Astronomers discover first ‘bubble of galaxies’ a billion light-years wide

The bubble is 10,000 times wider than the Milky Way galaxy and located 820 million light-years from our own galaxy.

A Hubble Space Telescope image shows bright blue gas threading through galaxy IC 4870, located 28 million light-years away from Earth in this image from 2018 [File: NASA/ESA/Hubble Space Telescope/Handout via Reuters]

A team of international astronomers have discovered the first “bubble of galaxies”, an unimaginably huge cosmic structure measuring one billion light-years across that is thought to be a fossilised remnant from just after the Big Bang.

The bubble is 10,000 times wider than the Milky Way galaxy, according to the scientists who made the discovery and published their findings this week.

“This phenomenal bubble is a fossil from the time of the Big Bang 13 billion years ago when the universe was formed,” team member Cullan Howlett, from The University of Queensland’s School of Mathematics and Physics, said in comments published on Thursday.


“We weren’t even looking for it, but the structure is so huge it spilled to the edges of the sector of the sky we were analysing,” Howlett said in an interview published by the University of Queensland.

“It dwarfs many of the largest known structures, such as the Sloan Great Wall and Bootes supercluster, which actually form part of this bubble,” he said.

“What makes it even more unbelievable is it’s right in our back yard,” he added.


The bubble is centred approximately 820 million light-years from our own galaxy, in what astronomers call the nearby universe.

This handout photograph released on September 7, 2023, shows a 3D representation of the galaxy ‘Bubble’, coloured in brown. The image shows the position of the Milky Way, with a small white dot located outside the bubble on the right, in a white cloud [Frederic Durillon and Daniel Pomarede/Animea Studio/CEA/ AFP]
Howlett said the discovery provides a clearer picture of the rate of expansion of the universe, and the findings could revolutionise cosmology.

“Our analysis suggests because this bubble is larger than expected, the universe has expanded further than originally predicted,” he said.

“We’re now a step closer to a great change in the field of cosmology, where the whole model of the universe might need re-evaluating.”

‘The Great Nothing’

Fellow team member Daniel Pomarede, an astrophysicist at France’s Atomic Energy Commission, said the bubble of galaxies can be thought of as “a spherical shell with a heart”.

Inside that heart is the Bootes supercluster of galaxies, which is surrounded by a vast void sometimes called “the Great Nothing”.


The shell contains several other galaxy superclusters already known to science, including the massive structure known as the Sloan Great Wall.

Pomarede said the discovery of the bubble, which is described in research he co-authored that was published in The Astrophysical Journal this week, was “part of a very long scientific process”.
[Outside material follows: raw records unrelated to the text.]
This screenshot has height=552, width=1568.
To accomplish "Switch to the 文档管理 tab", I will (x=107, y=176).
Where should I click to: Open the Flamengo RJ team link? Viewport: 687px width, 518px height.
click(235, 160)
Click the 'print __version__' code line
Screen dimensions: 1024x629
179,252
The discovery also confirms a phenomenon first described in 1970 by Canadian-American cosmologist – and future physics Nobel Prize winner – Jim Peebles.
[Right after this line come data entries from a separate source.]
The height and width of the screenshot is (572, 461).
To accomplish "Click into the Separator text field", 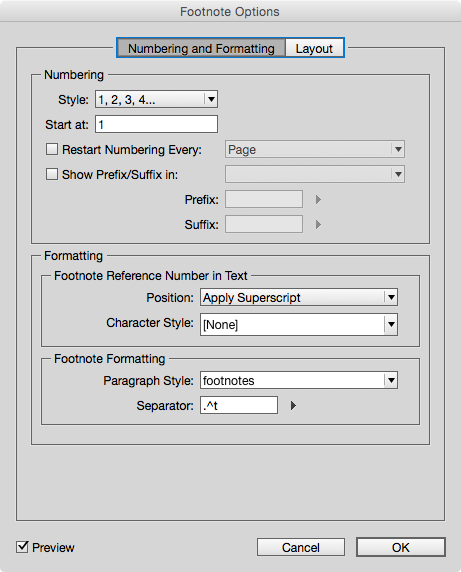I will click(239, 405).
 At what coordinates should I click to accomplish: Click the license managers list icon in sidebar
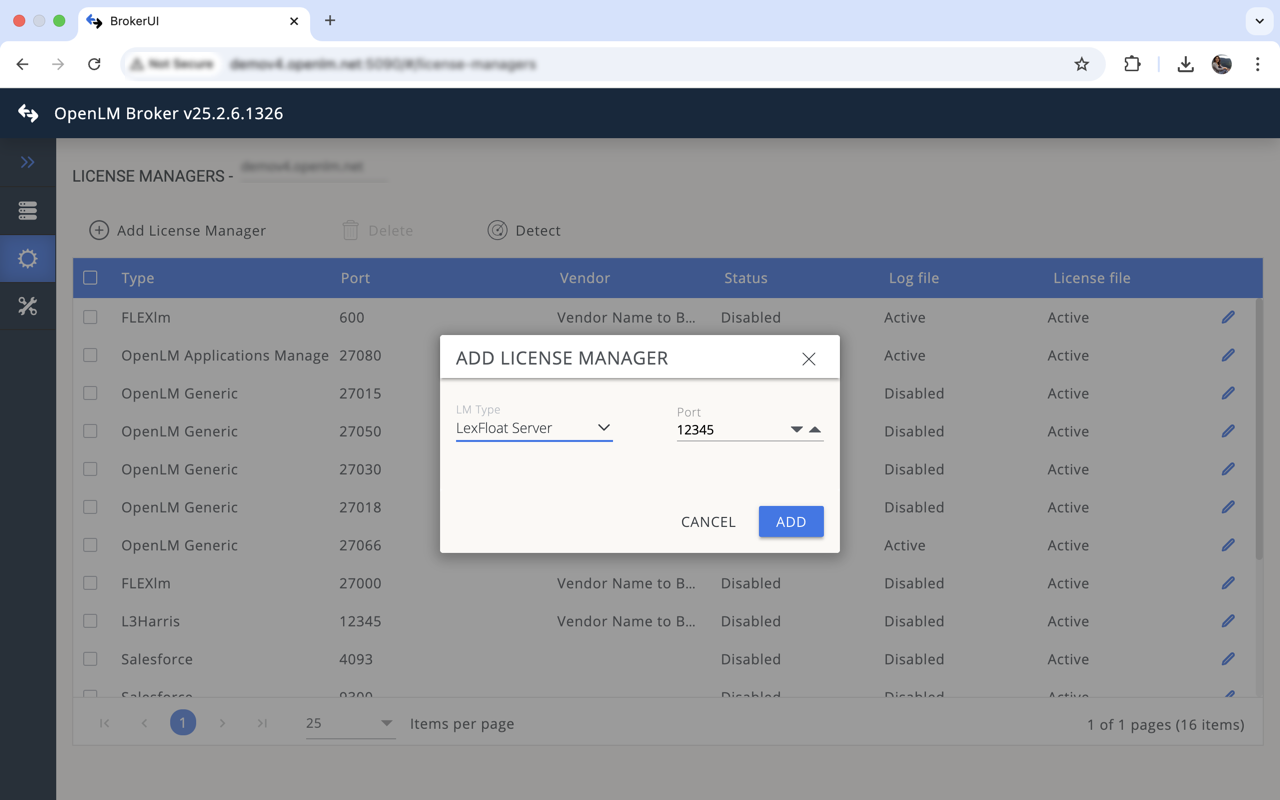[27, 211]
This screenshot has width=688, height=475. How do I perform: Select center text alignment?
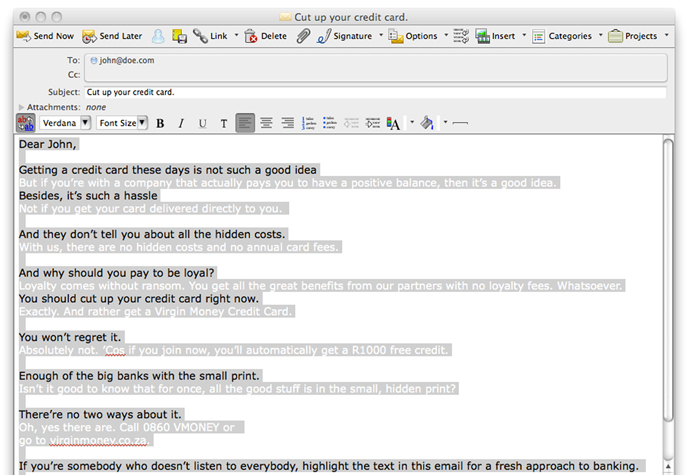pyautogui.click(x=266, y=123)

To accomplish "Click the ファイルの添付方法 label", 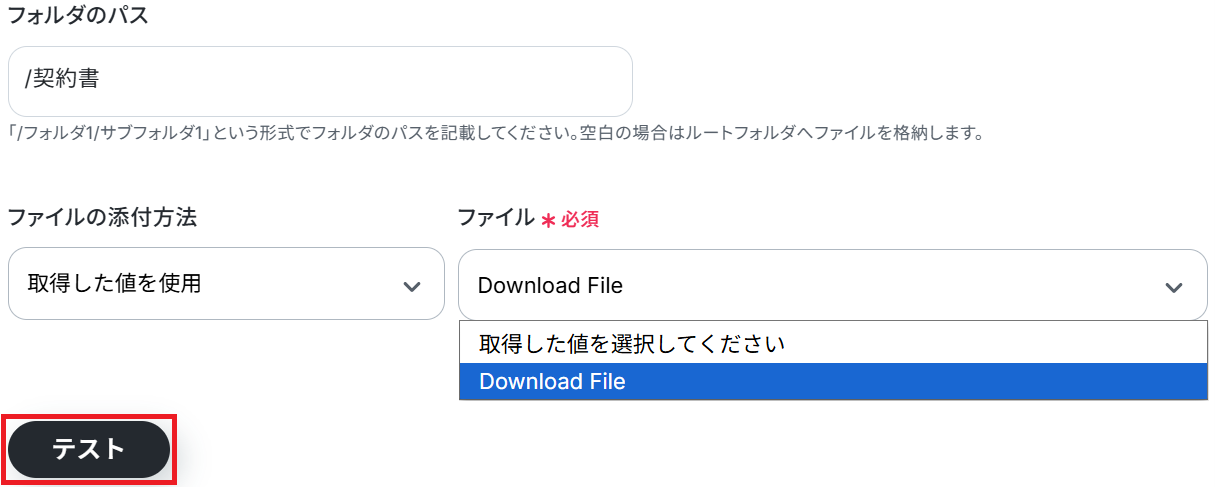I will [x=102, y=218].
He theorised that in the primordial universe – then a stew of hot plasma – the churning of gravity and radiation created sound waves called baryon acoustic oscillations (BAOs).

As the sound waves rippled through the plasma, they created bubbles.
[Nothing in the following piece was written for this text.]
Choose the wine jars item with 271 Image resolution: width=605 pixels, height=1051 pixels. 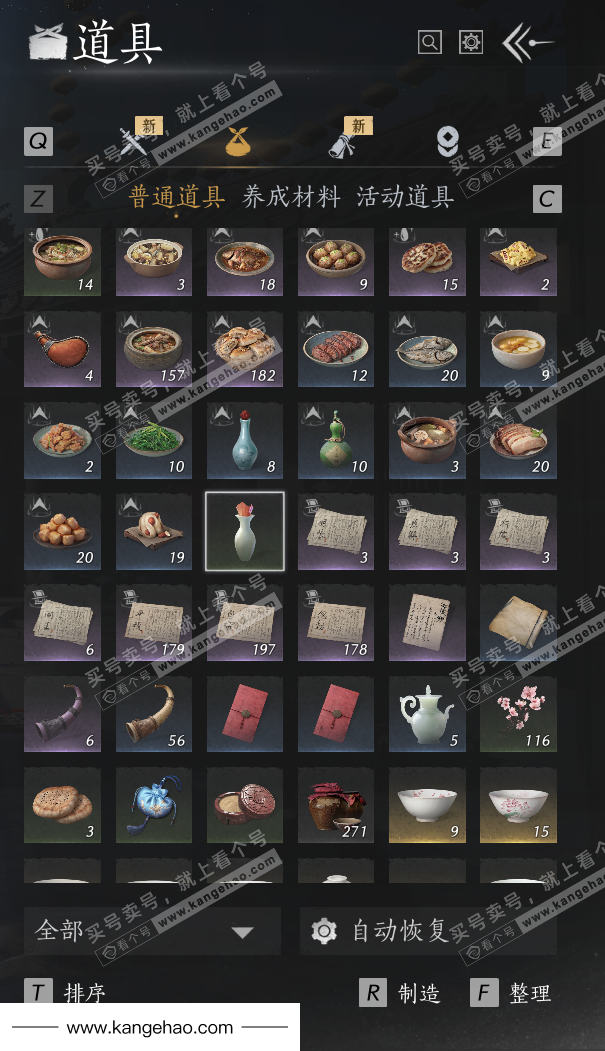[x=336, y=805]
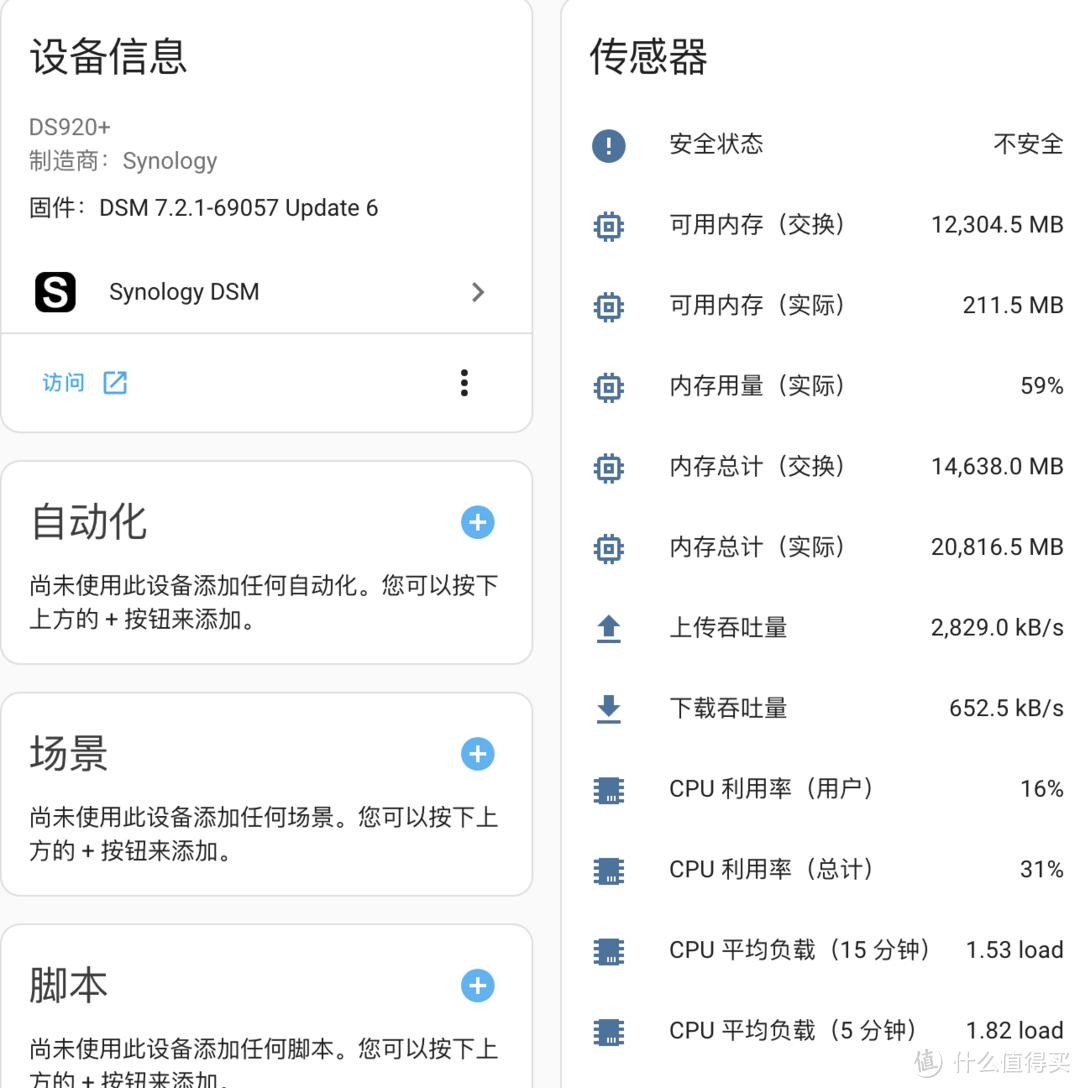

Approximately 380,000 years after the Big Bang, the process stopped as the universe cooled down, freezing the shape of the bubbles. The bubbles then grew larger as the universe expanded, similar to other fossilised remnants from the time after the Big Bang.

Astronomers previously detected signals of BAOs in 2005 when looking at data from nearby galaxies. But the newly discovered bubble is the first-known single baryon acoustic oscillation, according to the researchers.

The astronomers have called their bubble Ho’oleilana – meaning “sent murmurs of awakening” – taking the name from a Hawaiian creation chant.

The name came from the study’s lead author Brent Tully, an astronomer at the University of Hawaii.